Best practices for policy management with Anthos Config Management and GitLab

This document highlights how to use Anthos Config Management and GitLab to manage multiple Kubernetes clusters in a production environment. Securing the Anthos Config Management repository is an important deployment step, and this document can help you through that process. This document is useful to you if you're in the process of deploying Anthos Config Management for production use and assumes that you are familiar with Kubernetes and Git.

If you're operating a platform that hosts apps for your organization, it's important that you have policies in place to help you protect your platform. Policies are rules aimed at protecting the platform, and the apps and data on the platform. The platform enforces these policies based on configurations describing the policies. Policy enforcement helps to improve the security and stability of the platform.
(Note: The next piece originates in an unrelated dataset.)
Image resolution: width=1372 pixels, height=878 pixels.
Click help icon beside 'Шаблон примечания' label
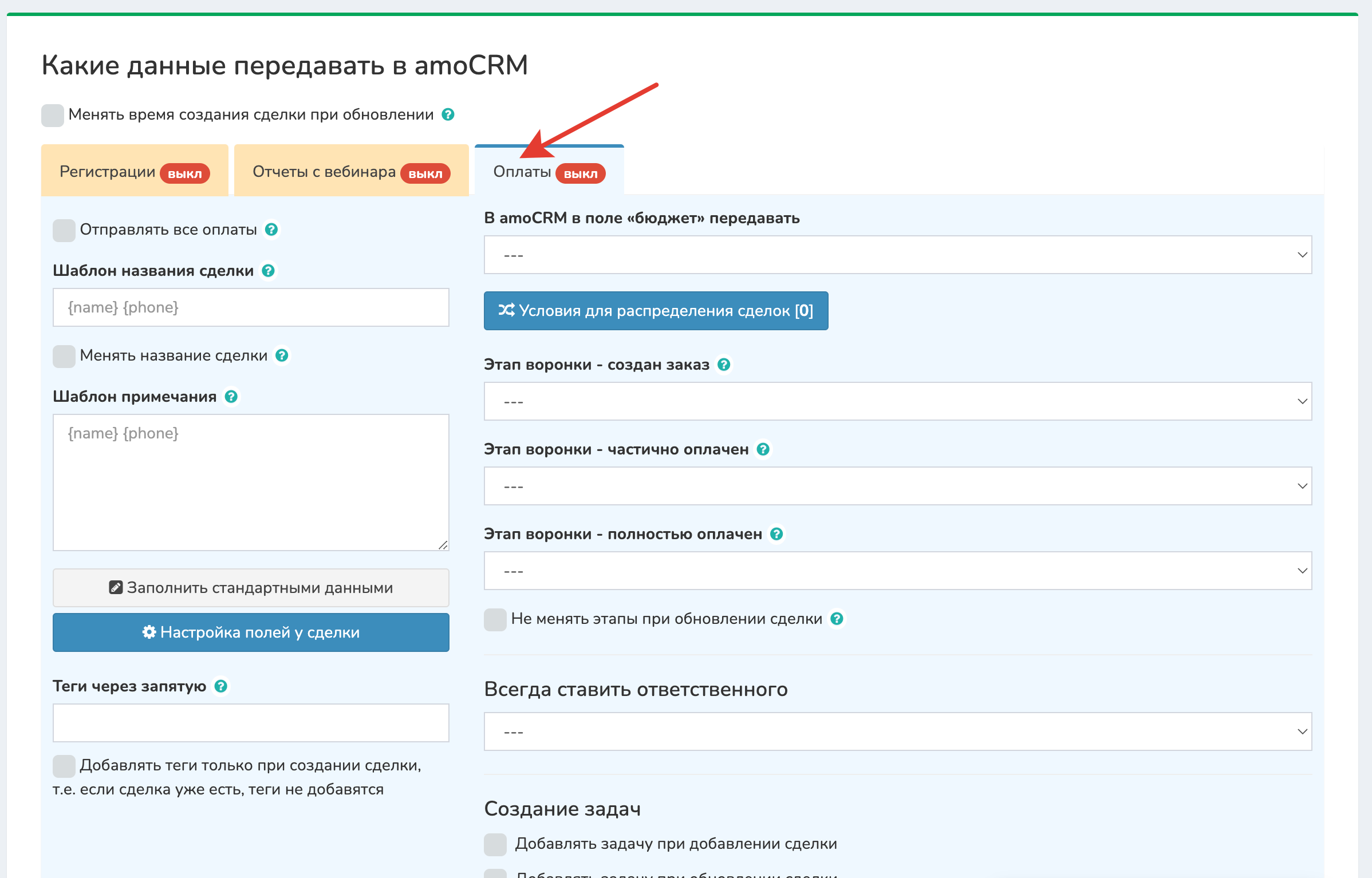tap(231, 397)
Anthos Config Management helps you manage policies at scale for platforms built on top of Google Kubernetes Engine (GKE), Anthos GKE, or other Kubernetes distributions. Anthos Config Management lets you create and manage Kubernetes objects across multiple clusters at once. You can manage any Kubernetes object with Anthos Config Management, but it's especially useful to enforce policies such as the following:

  • PodSecurityPolicies: Prevent Pods from using the root Linux user.
  • NetworkPolicies: Control the network traffic inside your clusters.
  • ClusterRoles and ClusterRoleBindings: Control permissions within a cluster.

As shown in the following diagram, Anthos Config Management is a GitOps-style tool; it uses a Git repository as its storage mechanism and source of truth.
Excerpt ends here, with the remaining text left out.